Seventy-one studies including over 53,000 participants examined vitamin D deficiency.

HealthDay News — Shiftworkers, healthcare workers, and indoor workers are at high risk of developing vitamin D deficiency, according to a review published online in BMC Public Health.

Sebastian Straube, PhD, an associate professor of preventive medicine at the University of Alberta in Edmonton, Canada, and colleagues reviewed 71 previously published studies that included 53,345 people in the northern and southern hemispheres.

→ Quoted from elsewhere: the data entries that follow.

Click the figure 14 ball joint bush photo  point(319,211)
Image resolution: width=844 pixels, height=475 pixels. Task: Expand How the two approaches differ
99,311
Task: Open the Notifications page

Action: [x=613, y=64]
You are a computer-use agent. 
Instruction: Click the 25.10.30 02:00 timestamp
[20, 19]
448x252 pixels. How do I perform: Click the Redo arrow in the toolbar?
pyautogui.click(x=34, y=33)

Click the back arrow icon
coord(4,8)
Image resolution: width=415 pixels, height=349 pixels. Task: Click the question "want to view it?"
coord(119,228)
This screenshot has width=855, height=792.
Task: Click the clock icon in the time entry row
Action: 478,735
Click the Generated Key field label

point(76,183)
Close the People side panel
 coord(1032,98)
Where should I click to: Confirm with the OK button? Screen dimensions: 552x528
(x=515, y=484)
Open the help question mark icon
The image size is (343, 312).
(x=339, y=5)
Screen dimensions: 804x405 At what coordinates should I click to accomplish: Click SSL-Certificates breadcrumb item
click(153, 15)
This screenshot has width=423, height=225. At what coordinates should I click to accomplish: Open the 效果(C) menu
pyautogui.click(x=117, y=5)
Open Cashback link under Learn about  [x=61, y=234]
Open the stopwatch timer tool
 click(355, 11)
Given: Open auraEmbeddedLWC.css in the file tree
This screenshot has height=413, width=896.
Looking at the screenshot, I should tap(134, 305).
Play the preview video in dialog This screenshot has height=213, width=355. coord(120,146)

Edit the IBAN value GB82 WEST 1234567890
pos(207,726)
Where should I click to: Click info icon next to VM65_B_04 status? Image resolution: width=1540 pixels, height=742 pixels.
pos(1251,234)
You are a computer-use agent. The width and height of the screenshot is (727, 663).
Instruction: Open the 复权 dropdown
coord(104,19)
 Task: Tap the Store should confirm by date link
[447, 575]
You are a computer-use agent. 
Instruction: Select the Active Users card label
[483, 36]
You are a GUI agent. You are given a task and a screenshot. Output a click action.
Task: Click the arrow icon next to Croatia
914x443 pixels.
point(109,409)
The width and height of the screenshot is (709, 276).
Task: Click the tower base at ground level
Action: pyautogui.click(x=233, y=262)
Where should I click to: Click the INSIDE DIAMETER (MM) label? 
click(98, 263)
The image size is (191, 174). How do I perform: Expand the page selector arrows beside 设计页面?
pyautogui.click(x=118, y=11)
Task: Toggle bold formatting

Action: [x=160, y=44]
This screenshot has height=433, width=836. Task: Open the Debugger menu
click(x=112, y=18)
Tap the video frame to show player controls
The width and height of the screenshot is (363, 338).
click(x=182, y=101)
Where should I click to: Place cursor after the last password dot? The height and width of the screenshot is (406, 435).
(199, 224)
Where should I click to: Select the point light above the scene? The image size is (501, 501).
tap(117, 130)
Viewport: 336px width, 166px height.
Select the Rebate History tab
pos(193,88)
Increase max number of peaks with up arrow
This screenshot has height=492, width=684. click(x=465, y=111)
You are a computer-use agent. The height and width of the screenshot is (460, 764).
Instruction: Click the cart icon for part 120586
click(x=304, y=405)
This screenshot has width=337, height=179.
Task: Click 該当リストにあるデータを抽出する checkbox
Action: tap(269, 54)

The team noted that indoor workers had lower 25-hydroxyvitamin D levels compared to outdoor workers (40.6±13.3 vs 66.7±16.7 nmol/L). Vitamin D deficiency was found in 80% of shift workers. More than three-quarters (78%) of indoor workers and 72% of health care students were also deficient in vitamin D. Medical residents were more likely to be deficient than doctors, nurses, and other health care professionals.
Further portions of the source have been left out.